§ **WHAT THE TASK ASKS**:
Everything from the line containing "The width and height of the screenshot is (1024, 578)." to the last line of the listing below, inclusive, is what you should output, exactly as it appears.

· · · · ·

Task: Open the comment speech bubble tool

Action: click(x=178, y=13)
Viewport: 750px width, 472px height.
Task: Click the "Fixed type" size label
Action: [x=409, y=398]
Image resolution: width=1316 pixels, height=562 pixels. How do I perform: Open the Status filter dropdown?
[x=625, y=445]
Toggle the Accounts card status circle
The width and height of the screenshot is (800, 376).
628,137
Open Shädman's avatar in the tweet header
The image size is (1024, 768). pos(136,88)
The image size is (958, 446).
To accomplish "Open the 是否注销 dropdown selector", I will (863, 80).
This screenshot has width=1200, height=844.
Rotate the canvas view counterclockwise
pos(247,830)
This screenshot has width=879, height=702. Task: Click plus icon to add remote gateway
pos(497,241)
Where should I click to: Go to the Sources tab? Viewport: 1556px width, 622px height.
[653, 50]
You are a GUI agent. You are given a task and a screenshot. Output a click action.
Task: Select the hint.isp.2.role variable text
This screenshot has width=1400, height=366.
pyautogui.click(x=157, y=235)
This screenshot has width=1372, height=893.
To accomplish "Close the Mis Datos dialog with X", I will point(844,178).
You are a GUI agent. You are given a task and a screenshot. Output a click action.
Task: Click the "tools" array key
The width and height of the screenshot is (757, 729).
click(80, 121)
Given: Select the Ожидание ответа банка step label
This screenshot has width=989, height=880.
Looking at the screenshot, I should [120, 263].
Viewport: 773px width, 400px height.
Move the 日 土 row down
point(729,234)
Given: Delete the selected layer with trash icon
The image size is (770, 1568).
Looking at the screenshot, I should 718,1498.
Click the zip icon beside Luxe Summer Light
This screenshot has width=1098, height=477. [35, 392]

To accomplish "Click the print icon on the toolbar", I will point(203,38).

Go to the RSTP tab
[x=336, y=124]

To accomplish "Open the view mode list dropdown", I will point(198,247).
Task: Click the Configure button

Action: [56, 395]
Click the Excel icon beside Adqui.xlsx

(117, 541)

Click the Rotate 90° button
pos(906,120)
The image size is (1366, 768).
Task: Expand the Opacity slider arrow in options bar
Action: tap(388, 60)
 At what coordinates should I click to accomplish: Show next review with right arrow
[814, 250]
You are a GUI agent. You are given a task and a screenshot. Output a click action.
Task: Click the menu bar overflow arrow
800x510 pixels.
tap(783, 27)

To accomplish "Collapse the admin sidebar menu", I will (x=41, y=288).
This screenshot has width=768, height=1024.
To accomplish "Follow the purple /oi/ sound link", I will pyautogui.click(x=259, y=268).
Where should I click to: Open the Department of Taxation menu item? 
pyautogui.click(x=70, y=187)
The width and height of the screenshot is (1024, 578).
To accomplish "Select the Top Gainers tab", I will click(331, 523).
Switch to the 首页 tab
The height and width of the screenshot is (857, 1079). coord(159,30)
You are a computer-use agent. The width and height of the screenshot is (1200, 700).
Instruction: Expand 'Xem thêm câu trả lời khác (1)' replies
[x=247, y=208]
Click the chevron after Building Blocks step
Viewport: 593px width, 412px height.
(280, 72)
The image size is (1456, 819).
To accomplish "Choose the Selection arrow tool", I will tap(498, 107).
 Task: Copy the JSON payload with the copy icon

· · · · ·

§ **RESULT OF THIS TASK**:
The width and height of the screenshot is (1024, 578).
To accomplish "Select the Top Gainers tab", I will click(331, 523).
Switch to the 首页 tab
The height and width of the screenshot is (857, 1079). coord(159,30)
You are a computer-use agent. The width and height of the screenshot is (1200, 700).
Instruction: Expand 'Xem thêm câu trả lời khác (1)' replies
[x=247, y=208]
Click the chevron after Building Blocks step
Viewport: 593px width, 412px height.
(280, 72)
The image size is (1456, 819).
To accomplish "Choose the Selection arrow tool", I will tap(498, 107).
 Task: Copy the JSON payload with the copy icon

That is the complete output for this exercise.